A score of pictures I’ve gone through, only
one I keep—a blue raincoat, black
stockings, a daffodil held against your side
in an English wood that is pure cinema

spring, the boles of oaks like the hides
of things there aren’t names for, the reach
of splayed twigs towards a sun that’s scarcely
there, the ground’s scurf of leaves

curled where they fell, months back.
Wind is a word from another country,
not the wood’s we walk. And the thin
buttery flower loose in your hand,

laid along your thigh. A photo that says
‘Hope doesn’t pay off, don’t hope’; says
‘No looking past the camera, towards
what’s next.’ I prop for a day

the unexpected picture against a lamp,
as if something indeed ignited from the season’s
turn, a trail suddenly vivid, quite
out of time; a stir when least expected,

as though the daffodil proves itself, what-
ever else; a fragment we’d better
call beauty, because nothing else
will say it, beauty like that, a blue

coat, a girl shy even at twenty,
a flare held down like a dousing
torch that shivers the wood, signals
at silence where nothing’s yet undone.

Vincent O'Sullivan was born in Auckland in 1937 and is one of New Zealand’s leading writers. He graduated from the universities of Auckland and Oxford and has lectured in the English departments of Victoria University of Wellington and the University of Waikato.

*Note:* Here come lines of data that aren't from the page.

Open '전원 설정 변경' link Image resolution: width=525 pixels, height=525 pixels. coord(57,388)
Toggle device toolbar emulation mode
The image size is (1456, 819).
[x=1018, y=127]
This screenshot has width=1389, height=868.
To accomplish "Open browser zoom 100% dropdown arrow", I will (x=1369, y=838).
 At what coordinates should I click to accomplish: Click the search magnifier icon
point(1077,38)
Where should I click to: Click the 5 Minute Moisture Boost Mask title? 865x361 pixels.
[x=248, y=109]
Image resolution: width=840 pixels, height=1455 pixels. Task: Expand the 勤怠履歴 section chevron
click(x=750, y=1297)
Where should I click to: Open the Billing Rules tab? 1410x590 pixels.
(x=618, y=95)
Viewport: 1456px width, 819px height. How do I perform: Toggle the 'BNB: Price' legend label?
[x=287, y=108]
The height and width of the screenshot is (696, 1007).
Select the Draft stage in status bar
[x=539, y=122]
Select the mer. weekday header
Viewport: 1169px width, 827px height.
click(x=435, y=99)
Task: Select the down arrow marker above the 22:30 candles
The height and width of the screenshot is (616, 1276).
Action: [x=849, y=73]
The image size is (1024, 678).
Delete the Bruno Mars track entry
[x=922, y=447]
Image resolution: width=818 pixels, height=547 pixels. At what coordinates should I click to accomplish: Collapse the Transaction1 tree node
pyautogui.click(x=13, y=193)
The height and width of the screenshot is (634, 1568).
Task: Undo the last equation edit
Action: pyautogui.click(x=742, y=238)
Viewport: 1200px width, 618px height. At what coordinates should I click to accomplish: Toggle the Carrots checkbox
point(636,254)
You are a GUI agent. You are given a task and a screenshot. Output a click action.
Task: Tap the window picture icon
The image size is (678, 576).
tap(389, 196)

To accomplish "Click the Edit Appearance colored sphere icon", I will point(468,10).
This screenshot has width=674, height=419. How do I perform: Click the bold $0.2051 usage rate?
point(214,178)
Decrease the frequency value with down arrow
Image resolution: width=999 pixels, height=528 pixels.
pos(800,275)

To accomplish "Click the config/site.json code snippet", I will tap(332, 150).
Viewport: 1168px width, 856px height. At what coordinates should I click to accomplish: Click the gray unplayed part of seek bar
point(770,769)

He is the author of two novels – Let the River Stand, which won the 1994 Montana NZ Book Awards, and Believers to the Bright Coast, which was short-listed for the 2001 Tasmania Pacific Region Prize – and many plays and collections of short stories and poems. His poetry collection Seeing You Asked (Victoria University Press, 1998) won Best Book of Poetry at the 1999 Montana NZ Book Awards, the same year that Believers to the Bright Coast was runner up for the Deutz Medal for Fiction. His 2001 collection of poetry Lucky Table (Victoria University Press) was short-listed in the poetry section of the 2001 Montana NZ Book Awards. Nice Morning for it, Adam was published to acclaim in 2004.

He has a well-earned reputation as a thoughtful and incisive editor and critic and was joint editor of the five-volume Letters of Katherine Mansfield, and has edited a number of major anthologies. He has recently published a biography of John Mulgan called Long Journey to the Border.

He lives in Carterton in the Wairarapa.